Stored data
##############################

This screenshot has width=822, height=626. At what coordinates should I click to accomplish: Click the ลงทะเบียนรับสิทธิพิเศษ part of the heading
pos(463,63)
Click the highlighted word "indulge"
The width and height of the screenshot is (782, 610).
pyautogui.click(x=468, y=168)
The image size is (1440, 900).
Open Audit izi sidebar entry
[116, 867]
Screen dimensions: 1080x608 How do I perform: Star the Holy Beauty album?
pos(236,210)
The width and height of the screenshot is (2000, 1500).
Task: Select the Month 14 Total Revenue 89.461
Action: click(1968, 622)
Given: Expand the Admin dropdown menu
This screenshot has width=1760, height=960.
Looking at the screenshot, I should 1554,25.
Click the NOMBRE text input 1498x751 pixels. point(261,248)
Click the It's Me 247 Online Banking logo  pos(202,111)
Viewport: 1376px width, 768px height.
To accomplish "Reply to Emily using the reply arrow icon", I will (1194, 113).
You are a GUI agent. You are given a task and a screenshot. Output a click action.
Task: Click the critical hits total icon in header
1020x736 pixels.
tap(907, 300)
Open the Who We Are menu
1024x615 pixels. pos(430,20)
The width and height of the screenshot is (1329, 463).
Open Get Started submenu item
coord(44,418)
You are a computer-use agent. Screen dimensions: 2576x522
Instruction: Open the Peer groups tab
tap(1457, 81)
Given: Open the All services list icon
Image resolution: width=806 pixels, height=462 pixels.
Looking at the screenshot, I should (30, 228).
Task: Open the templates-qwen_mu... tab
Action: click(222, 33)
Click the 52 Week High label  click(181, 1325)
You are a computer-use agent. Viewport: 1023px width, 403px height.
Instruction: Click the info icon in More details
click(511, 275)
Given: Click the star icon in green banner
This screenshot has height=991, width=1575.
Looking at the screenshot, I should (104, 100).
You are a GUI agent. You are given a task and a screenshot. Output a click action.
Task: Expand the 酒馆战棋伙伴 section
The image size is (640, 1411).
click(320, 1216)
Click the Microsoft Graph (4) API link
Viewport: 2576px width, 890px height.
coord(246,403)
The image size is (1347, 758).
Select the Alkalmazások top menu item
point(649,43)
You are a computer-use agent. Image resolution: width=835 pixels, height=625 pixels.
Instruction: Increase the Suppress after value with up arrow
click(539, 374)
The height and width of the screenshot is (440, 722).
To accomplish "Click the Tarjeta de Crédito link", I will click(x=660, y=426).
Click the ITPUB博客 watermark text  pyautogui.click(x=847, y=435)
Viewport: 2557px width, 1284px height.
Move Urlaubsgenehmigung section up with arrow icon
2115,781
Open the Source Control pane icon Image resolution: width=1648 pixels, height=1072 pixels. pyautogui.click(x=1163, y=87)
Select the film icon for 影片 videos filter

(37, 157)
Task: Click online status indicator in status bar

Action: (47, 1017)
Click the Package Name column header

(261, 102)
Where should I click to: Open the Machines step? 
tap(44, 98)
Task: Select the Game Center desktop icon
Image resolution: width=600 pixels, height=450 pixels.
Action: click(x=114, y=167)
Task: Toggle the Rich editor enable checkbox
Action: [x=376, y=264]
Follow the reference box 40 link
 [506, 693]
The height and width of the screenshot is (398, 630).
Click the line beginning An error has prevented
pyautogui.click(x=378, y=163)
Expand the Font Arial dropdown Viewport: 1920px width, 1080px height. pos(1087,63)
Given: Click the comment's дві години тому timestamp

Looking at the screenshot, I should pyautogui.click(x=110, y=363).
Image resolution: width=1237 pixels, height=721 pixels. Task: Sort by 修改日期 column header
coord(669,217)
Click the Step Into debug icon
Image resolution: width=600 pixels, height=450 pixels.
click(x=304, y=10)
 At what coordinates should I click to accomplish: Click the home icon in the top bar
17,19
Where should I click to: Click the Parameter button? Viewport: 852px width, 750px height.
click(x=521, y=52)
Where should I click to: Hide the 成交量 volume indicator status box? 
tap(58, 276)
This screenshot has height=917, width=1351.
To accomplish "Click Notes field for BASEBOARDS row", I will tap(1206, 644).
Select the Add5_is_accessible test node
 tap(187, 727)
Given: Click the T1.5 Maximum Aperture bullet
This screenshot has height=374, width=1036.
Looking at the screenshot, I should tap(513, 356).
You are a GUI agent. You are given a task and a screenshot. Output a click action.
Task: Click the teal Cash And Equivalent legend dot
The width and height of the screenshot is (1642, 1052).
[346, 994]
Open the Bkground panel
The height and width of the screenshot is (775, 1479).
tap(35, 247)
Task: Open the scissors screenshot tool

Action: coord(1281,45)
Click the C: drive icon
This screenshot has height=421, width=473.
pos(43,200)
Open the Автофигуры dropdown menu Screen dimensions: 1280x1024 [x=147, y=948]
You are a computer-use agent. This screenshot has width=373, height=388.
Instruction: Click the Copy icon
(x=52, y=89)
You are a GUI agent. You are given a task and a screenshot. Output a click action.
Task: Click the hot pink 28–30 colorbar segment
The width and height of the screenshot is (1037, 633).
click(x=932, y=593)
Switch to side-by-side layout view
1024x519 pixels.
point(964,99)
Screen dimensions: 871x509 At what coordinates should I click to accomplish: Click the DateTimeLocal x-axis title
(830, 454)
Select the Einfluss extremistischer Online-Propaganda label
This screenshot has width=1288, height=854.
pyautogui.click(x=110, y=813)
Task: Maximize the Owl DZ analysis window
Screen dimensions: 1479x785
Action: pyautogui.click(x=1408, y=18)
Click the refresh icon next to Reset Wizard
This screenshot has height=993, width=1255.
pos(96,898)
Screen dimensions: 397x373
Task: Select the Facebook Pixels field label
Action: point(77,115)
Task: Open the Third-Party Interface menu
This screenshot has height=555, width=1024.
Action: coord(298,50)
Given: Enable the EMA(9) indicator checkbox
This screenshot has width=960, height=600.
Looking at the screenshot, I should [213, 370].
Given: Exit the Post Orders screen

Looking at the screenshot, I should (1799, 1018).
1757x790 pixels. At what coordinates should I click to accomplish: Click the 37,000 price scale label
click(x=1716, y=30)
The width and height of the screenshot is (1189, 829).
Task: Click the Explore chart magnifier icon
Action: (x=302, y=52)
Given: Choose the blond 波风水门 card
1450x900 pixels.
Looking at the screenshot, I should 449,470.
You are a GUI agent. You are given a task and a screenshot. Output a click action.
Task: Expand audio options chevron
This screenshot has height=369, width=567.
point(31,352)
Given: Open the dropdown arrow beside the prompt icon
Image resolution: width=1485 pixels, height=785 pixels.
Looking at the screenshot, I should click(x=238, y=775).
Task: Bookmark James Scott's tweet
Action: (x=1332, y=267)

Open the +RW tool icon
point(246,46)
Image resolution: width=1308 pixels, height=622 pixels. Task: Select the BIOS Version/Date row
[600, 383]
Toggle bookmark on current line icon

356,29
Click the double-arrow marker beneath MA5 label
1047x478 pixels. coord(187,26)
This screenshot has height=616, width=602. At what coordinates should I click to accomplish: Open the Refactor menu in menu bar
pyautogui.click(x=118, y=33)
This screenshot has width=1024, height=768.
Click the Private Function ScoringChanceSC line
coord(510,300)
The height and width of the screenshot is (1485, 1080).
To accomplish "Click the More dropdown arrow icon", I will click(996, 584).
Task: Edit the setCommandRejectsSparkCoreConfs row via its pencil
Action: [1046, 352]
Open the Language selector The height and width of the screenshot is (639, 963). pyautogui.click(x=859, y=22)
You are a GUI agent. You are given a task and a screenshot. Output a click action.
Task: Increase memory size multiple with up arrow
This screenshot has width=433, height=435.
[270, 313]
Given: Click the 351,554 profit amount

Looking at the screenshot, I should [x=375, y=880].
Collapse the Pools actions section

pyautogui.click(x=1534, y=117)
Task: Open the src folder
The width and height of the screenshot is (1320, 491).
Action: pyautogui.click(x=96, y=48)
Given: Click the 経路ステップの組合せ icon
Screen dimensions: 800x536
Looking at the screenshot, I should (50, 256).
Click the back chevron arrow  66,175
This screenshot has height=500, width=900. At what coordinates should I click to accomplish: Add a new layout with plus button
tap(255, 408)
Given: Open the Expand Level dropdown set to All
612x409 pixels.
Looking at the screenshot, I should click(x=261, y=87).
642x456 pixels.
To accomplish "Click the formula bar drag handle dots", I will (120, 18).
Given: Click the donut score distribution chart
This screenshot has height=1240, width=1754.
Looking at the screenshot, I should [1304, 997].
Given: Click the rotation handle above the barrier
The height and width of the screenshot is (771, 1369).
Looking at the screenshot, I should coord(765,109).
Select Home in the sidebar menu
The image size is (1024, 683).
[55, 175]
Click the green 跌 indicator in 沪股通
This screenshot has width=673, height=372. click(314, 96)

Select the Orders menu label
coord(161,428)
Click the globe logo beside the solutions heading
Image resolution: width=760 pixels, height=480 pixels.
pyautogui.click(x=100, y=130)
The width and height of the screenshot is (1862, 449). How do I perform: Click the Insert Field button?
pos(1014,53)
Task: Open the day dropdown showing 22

##############################

▶ _WHAT THE EXERCISE ASKS_:
Wherever a line of the entries holds the string "text", copy that line.

▶ _WRITTEN RESPONSE_:
Click the NOMBRE text input 1498x751 pixels. point(261,248)
Click the ITPUB博客 watermark text  pyautogui.click(x=847, y=435)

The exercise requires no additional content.